The annual rate of return to investment in physician education currently is at double- digit levels. Approximately 50 years ago, earlier studies found that such rates of return were much less than 10 percent (figure 11.5a). The numbers represent the hours-adjusted annualized rate of return on medical education over a doctor's working lifetime. The investment in medical education includes direct costs (tuition, books, and so forth) and indirect costs, that is, the income foregone by attending school/ residency rather than working.

The annual rate of return for medical education appears for some specialists to have increased over many decades.

The return on this investment is the higher annual compensation physicians receive relative to what similar individuals receive on average during each year of their career. The hourly adjustment is important because physicians work longer hours than the average worker does. The rate of return is annualized to make it the same as other investments. For example, from 1900-2009, the total rate of return for the Dow Jones Industrial Average (DJIA) was 9.4 percent.

These data are approximations because such information for every category of physician is not available. Each of the studies that constitute the data displayed in figure 1.5b differs in its methodological details. However, they suggest that a typical physician earns a healthy rate of return compared with investing comparable resources in the stock market. These sizable rates of return appear somewhat less than for other professional degrees such as MBA or law degrees (figure 11.5b). Dentists and physician specialists have comparable rates of return, but primary care doctors have lower—albeit still impressive—rates of return. This is consistent with the general impression that primary care doctors are "underpaid" relative to specialists. The study shown defined procedure-based medicine as surgery, obstetrics, radiology, anesthesiology, and medical subspecialties. Trends for these other professions are not available, but CEO compensation has increased considerably, relative to that of average workers (figure 11.5c).

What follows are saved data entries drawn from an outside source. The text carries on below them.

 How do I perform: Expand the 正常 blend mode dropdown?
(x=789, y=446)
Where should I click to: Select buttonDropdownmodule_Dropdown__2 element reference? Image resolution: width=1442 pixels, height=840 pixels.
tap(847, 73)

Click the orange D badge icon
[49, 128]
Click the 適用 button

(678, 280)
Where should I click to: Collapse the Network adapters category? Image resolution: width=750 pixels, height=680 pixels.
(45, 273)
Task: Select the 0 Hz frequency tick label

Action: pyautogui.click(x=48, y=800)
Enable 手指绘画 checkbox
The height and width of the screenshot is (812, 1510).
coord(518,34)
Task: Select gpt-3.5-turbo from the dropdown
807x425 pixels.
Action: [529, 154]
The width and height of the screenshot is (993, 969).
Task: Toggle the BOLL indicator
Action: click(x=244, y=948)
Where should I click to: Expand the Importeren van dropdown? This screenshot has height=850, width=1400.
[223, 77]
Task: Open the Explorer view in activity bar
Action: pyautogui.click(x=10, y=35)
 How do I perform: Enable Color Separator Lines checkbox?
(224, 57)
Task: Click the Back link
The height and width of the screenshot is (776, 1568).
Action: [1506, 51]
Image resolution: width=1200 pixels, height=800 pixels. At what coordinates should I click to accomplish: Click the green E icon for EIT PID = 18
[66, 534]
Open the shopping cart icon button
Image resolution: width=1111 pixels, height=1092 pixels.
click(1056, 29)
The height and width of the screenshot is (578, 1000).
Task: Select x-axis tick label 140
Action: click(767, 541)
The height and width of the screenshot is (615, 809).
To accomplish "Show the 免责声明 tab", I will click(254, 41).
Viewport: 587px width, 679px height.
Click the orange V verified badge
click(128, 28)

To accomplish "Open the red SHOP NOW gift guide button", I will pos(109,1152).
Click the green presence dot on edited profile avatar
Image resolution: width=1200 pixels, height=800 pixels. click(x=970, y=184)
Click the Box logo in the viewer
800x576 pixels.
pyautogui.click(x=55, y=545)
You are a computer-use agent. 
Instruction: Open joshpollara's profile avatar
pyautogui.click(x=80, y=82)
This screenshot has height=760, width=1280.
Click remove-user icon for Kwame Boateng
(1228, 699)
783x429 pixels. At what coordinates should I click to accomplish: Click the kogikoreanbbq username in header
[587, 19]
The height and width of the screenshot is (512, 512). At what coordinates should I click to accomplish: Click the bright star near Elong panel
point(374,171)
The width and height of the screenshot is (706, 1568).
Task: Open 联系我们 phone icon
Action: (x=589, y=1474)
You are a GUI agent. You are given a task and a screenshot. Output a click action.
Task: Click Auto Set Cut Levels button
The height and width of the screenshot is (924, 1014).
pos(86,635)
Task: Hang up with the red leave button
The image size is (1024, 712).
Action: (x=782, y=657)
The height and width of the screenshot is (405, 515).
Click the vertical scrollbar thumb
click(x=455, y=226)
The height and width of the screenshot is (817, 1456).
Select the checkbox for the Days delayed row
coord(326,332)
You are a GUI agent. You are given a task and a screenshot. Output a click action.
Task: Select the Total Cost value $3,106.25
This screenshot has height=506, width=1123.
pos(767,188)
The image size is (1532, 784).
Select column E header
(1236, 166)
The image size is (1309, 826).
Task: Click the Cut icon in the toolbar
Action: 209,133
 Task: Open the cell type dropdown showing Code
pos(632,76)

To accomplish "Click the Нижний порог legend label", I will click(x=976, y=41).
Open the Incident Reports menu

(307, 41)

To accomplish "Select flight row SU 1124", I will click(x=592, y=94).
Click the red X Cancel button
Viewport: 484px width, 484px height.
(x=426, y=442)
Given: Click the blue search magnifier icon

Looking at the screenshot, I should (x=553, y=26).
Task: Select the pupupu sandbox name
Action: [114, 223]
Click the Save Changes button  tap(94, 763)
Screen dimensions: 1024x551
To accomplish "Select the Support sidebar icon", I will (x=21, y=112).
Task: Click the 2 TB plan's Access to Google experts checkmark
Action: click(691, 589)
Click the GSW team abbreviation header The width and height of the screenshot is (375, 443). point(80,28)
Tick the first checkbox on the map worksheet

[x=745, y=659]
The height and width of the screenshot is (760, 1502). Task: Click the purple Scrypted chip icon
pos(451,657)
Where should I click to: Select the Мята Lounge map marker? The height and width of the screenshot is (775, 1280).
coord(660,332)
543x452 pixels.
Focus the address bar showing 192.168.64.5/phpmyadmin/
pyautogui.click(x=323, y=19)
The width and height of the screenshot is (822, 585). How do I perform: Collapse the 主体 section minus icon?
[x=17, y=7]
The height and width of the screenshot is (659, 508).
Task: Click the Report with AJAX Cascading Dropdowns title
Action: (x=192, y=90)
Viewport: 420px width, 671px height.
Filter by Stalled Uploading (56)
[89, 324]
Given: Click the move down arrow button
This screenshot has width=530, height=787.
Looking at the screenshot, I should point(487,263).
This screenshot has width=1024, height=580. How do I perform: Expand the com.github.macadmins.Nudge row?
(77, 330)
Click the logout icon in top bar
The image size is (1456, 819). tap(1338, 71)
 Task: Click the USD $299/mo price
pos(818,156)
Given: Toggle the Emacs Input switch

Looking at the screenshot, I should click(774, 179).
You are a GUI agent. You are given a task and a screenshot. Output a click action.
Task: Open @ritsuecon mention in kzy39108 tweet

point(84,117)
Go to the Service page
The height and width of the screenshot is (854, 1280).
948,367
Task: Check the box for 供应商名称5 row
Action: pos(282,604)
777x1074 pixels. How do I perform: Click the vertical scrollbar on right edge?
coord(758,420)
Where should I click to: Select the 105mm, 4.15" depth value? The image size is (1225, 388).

Physician specialists have higher educational rates of return than primary care doctors have, but these rates are lower than those for lawyers or for those who have MBA degrees.

Increasing returns for physician education have occurred during a period in which CEO compensation also has been rapidly rising.

These comparisons suggest that high prices for health labor in the United States might simply reflect higher returns to skilled labor across the board. If doctors were paid much less, more people might get MBAs or law degrees instead. This might reduce health spending, but reasonable people might disagree on whether it would improve social welfare.

References

  1. New York Times. The Wide Divide. April 6, 2006. http://www.nytimes.com/ imagepages/2006/04/09/business/businessspecial/20060409_PAY_GRAPHIC. html?ref=executivepay (accessed November 12, 2010).

  2. Phelps CE. Health Economics. HarperCollins Publishers. 1992.

  3. Weeks WB, AE Wallace, MM Wallace and HG Welch. A Comparison of the Educational Costs and Incomes of Physicians and Other Professionals. New England Journal of Medicine 1994; 330(18):1280-86.

  4. Weeks WB and AE Wallace. The More Things Change: Revisiting a Comparison of Educational Costs and Incomes of Physicians and Other Professionals. Academic Medicine 2002; 77(4):312-19.